Industry concern seems to arise from the fact that CFIUS jurisdiction would be significantly expanded without clear boundaries. In this regard, the industry has expressed worry about the ambiguous scope of some terms in FIRRMA. Businesses like predictability, and there is concern that regulators would have too much discretion in deciding what transactions fall under their authority. The regulatory uncertainty may last, as implementing regulations under FIRRMA may not be issued for up to 18 months from the date the law was enacted.

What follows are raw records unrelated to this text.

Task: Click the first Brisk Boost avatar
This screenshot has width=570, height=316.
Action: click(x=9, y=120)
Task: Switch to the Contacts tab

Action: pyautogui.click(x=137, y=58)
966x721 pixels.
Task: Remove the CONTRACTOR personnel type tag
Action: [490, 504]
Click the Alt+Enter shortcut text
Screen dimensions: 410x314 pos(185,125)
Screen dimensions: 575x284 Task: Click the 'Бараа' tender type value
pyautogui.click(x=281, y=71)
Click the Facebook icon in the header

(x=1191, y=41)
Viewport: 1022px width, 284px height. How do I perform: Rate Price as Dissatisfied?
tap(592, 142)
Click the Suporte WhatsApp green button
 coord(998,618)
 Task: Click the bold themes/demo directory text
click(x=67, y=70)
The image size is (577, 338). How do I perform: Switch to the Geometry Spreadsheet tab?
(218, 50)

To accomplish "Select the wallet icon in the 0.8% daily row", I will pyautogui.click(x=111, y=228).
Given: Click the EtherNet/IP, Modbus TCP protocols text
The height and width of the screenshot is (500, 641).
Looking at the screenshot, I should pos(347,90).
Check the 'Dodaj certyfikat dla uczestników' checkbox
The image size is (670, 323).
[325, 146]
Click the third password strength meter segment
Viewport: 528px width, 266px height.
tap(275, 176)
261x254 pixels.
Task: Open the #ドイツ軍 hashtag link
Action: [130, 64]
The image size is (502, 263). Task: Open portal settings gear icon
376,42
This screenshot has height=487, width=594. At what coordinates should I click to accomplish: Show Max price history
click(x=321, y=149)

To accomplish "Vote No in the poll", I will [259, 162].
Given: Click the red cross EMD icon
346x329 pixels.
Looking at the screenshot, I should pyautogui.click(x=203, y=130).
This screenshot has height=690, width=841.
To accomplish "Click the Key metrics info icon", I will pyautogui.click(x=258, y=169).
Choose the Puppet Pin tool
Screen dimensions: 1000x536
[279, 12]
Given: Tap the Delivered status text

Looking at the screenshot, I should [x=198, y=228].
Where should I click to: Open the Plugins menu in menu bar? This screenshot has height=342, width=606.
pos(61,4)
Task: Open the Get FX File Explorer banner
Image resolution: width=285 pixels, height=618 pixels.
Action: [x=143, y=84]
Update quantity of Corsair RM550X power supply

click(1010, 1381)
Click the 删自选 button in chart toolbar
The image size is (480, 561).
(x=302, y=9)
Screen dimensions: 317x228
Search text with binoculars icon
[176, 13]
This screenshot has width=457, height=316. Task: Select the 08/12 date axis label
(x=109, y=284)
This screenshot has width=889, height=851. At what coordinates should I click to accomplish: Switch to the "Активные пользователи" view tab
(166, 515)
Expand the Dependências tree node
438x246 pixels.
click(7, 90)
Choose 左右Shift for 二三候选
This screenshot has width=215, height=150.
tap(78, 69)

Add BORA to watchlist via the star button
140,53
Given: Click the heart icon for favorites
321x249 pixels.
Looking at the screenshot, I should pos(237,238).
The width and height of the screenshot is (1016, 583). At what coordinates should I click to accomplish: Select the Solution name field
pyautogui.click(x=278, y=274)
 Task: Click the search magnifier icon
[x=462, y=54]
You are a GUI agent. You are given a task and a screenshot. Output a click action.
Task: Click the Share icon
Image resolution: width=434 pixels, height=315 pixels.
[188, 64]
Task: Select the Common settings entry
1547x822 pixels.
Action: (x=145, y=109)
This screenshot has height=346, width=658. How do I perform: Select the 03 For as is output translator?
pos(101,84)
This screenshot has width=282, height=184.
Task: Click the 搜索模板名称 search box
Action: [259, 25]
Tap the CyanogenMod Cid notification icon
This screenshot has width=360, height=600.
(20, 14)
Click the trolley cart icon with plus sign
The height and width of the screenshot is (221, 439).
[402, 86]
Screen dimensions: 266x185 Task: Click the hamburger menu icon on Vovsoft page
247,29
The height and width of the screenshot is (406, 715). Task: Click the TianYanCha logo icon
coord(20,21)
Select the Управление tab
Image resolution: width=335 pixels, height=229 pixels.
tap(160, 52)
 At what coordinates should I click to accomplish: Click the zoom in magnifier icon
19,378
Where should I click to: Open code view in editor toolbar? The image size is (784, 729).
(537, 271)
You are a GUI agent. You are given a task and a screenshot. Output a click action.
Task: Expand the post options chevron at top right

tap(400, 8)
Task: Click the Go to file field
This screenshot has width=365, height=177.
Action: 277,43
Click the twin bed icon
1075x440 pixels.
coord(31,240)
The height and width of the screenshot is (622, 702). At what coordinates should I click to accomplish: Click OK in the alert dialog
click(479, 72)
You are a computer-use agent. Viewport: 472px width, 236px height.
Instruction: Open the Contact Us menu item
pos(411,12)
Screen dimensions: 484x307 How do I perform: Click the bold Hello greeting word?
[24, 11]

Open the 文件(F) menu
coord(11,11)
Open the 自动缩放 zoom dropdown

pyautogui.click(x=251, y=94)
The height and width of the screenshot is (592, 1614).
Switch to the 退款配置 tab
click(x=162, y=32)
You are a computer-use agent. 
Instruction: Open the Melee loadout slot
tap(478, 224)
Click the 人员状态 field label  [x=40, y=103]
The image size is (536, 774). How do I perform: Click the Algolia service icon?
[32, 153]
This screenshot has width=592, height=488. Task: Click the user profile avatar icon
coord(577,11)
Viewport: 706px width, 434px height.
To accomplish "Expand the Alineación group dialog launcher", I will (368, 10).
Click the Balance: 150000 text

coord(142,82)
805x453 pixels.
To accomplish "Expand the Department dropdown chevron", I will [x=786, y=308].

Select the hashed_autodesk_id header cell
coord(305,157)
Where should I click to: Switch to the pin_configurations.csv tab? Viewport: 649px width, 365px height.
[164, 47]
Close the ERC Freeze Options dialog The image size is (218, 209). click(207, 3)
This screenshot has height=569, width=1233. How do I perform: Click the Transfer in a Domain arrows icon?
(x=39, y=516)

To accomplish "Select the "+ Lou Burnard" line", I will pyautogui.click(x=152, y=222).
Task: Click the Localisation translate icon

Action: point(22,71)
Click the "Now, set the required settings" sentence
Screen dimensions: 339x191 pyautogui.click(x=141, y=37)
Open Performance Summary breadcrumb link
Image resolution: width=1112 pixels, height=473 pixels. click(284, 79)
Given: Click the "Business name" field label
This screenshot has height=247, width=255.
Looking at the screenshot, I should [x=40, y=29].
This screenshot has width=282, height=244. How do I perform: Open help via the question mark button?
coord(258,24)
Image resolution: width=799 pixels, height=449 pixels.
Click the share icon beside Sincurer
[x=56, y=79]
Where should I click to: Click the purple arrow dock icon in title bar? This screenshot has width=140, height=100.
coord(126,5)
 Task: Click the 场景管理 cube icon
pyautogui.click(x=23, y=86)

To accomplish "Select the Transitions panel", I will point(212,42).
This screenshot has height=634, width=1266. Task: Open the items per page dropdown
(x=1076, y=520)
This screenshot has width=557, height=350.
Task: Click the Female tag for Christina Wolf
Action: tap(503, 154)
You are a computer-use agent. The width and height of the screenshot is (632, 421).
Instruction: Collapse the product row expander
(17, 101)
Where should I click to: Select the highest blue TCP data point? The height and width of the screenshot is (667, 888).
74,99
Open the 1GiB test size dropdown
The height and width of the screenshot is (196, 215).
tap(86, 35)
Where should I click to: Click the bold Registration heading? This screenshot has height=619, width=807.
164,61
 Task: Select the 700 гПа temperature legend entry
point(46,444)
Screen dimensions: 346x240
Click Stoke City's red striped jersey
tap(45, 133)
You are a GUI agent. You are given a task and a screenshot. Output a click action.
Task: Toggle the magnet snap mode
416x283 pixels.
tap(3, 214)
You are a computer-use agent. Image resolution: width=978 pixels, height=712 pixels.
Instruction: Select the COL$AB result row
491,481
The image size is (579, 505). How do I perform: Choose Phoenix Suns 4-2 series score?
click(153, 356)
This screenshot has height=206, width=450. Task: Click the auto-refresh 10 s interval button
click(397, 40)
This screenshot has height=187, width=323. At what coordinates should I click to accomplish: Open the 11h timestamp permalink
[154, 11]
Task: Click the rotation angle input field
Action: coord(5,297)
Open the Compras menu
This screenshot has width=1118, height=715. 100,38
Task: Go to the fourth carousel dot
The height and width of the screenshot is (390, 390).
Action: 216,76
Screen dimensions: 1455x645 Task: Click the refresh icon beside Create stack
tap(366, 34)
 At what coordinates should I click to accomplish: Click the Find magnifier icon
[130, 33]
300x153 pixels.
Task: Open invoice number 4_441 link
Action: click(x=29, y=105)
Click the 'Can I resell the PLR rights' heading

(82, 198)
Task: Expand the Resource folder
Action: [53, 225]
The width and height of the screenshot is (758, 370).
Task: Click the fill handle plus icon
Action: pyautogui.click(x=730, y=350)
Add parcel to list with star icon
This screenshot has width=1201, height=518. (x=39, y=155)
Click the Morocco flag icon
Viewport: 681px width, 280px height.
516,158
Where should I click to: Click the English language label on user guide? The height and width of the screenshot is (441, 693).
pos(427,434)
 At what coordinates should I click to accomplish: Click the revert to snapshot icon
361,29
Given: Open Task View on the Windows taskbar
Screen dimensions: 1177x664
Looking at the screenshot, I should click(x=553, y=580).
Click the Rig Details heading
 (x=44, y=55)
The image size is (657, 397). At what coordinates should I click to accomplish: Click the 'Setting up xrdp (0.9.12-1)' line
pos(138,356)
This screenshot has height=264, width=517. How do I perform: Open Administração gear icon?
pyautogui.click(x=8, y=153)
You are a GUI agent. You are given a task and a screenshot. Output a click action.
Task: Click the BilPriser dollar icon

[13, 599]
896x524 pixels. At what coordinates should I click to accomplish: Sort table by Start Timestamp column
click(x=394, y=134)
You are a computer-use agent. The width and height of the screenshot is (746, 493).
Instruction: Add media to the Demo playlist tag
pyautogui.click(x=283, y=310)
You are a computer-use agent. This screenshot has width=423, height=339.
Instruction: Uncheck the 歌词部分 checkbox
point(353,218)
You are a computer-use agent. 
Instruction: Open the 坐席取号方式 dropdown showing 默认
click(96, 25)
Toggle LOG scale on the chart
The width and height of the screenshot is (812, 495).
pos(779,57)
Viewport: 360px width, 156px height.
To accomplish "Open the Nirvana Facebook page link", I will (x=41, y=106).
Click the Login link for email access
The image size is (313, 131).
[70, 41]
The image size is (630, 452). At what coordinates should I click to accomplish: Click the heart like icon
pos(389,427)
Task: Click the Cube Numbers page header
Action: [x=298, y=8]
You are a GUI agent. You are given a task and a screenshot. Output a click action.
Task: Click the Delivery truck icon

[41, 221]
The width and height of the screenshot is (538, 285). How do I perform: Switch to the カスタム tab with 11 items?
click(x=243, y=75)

Similarly, critics worry that if there is overlapping jurisdiction between different arms of the US government, potential deals could stall or be deterred, leading to fewer funding sources for US companies. For example, there could be a scenario in which the US State Department (which has a seat on CFIUS) bogs down a potential deal because of export controls concerns, where those concerns could have been addressed through applicable export regulations. To the extent that foreign investors, even from US-allied countries, view the CFIUS review process as opaque, US companies are likely to have a harder time enticing non-US partners.
Conclusion
It remains to be seen whether the operations of CFIUS will change dramatically in light of recent activity and new legislation. FIRRMA creates new obligations for transaction parties and a broader set of mandates by which CFIUS will operate. As a result, more CFIUS filings will be made, and thus more transactions will be exposed to CFIUS review. But recent matters suggest that CFIUS already is taking a broad view of the types of transactions that could harm US national security. Chinese investors are subject to particularly close review, and that is not likely to change. Ultimately, companies that maintain US individuals’ personal data may be most affected, as any foreign investment is likely to trigger CFIUS scrutiny. US companies in the financial, health, and retail sectors need to be ready.